Выступая в университете Стелленбоша в апреле 2004 г., известный историк, президент Южноафриканского института межрасовых отношений Херманн Гилиоме заявил: «История - вот что недавно произошло с африканерами». Так Гилиоме определил положение африканерского сообщества в период перехода Южной Африки от апартеида к демократической, не основанной на расовости, «новой» Южной Африке. По его словам, в 1994 г. африканеры обнаружили, что их власть была хрупкой и преходящей. Несмотря на то что они обладали сильнейшей армией на африканском континенте, им пришлось отказаться от власти, потому что они слишком долго не делили ее и не распределяли. Вместо того чтобы планировать передачу власти, они думали, что Южная Африка никогда не будет управляться без них. Будучи еще у власти, африканеры искали свою безопасность в планах и проектах, которые не позволили бы реализовать действительную безопасность. Когда они отказались от власти, то обнаружили, что к ним относятся как к героям трагедии «Король Лир». Поскольку они оказались политически бессильны в Южной Африке после апартеида, их
© Панин Н.А., 2019
высмеивали и презирали даже те, кто хвалил их, пока они все еще находились у власти1.

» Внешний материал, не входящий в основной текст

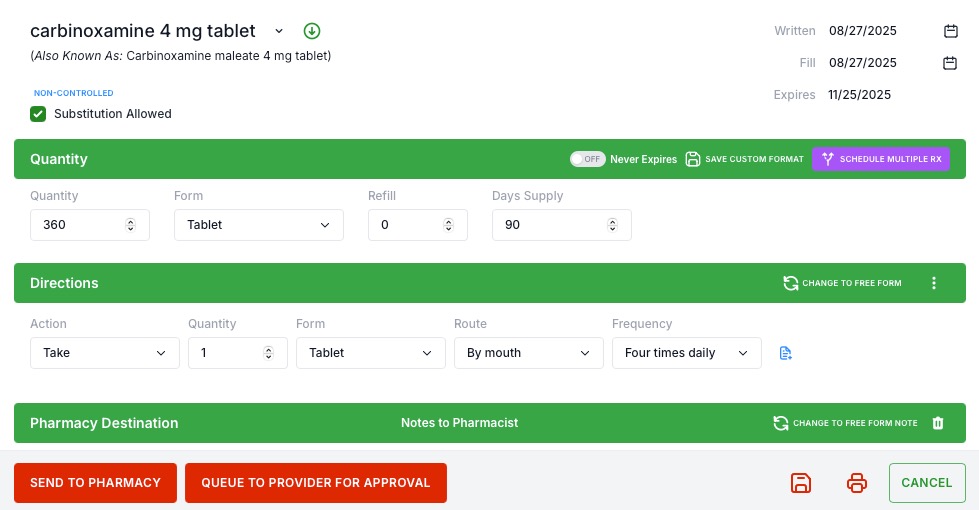Toggle the Never Expires switch on
979x510 pixels.
point(588,159)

Неудивительно, что в пост-апартеидный период многие африканеры переживают кризис идентичности и чувствуют, что участвуют в борьбе за выживание. Старая национальная идентичность африканеров подвергается уже на протяжении более чем 20 лет коренному пересмотру.

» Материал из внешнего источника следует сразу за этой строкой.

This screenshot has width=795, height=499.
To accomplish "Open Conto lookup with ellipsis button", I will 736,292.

«Африканер» в сознании многих - это термин, тесно связанный с колониальным прошлым Южной Африки и в большей степени - с эпохой апартеида. Концепт «африканера» был присвоен Национальной партией (Nasionale Party), чтобы обратиться к бедным и бесправным белым людям после англо-бурской войны 1899-1902 гг., установив сильную социальную идентичность, основанную на культуре и расе - двух важных элементах, определяющих межгрупповое поведение2. Когда в 1948 г. Национальная партия пришла к власти, Йоханнес Стрейдом, бескомпромиссный националист по своим взглядам и премьер-министр в период между 1954-1958 гг., выступил с идеей "eendersdenkendheid". Это слово на африкаанс означает «одинаковомыслие». Институциональным выражением этой концепции стал режим апартеида, и оппозиция апартеиду в рамках "eendersdenkendheid" была столь же изменнической, как отказ от защиты своей страны во время войны. Это требование конформизма к определенной этнической конфигурации гетеропатриархального белого превосходства пронизывало национализм африканеров, и государственная власть усиливала эту тенденцию. Любой, кто не соглашался с этой установкой, объявлялся "volksverraaier" или предателем народа (африканеров).

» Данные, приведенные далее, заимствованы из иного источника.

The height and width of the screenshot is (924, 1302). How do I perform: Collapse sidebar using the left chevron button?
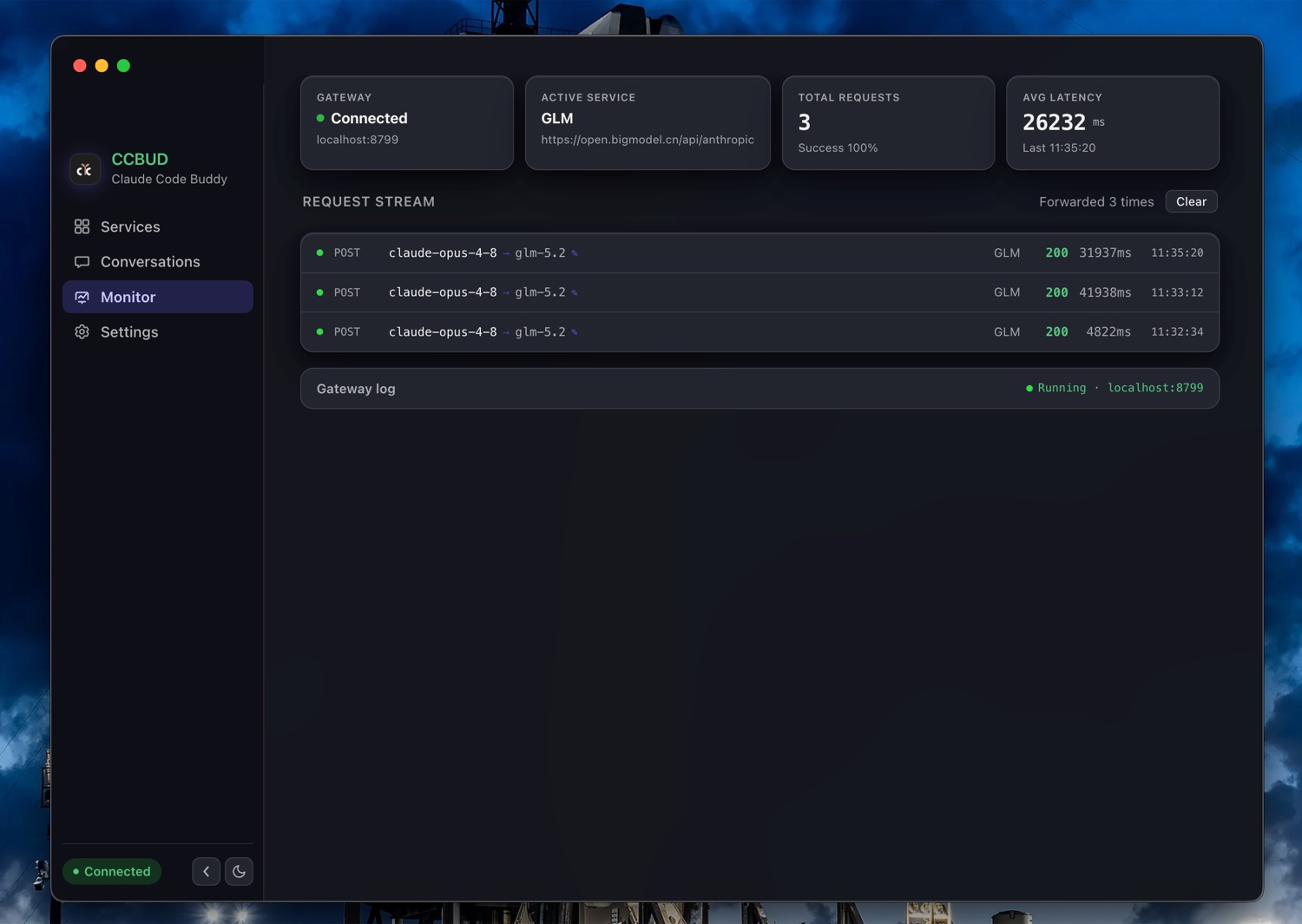click(x=206, y=871)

Сегодня, когда основами государственного строя ЮАР являются уважение человеческого достоинства, равенство, защита прав и свобод человека независимо от расовой, этнической и половой принадлежности, многопартийная демократическая система, призванная обеспечить ответственность, гибкость и открытость3, в культуре африканеров на смену "eendersdenkendheid" приходит "andersdenkendheid", то есть нонконформистское мышление как демократический долг африканеров. Как и «одинаковомыслие», "andersdenkendheid" - коллективный термин, поскольку необходимым условием его существования является то, что ему следует группа людей, более одного человека. Однако это прямое противопоставление апартеидному конформизму через критическое осмысление действительности, которое неизбежно порождает различные точки зрения в рамках одного коллектива.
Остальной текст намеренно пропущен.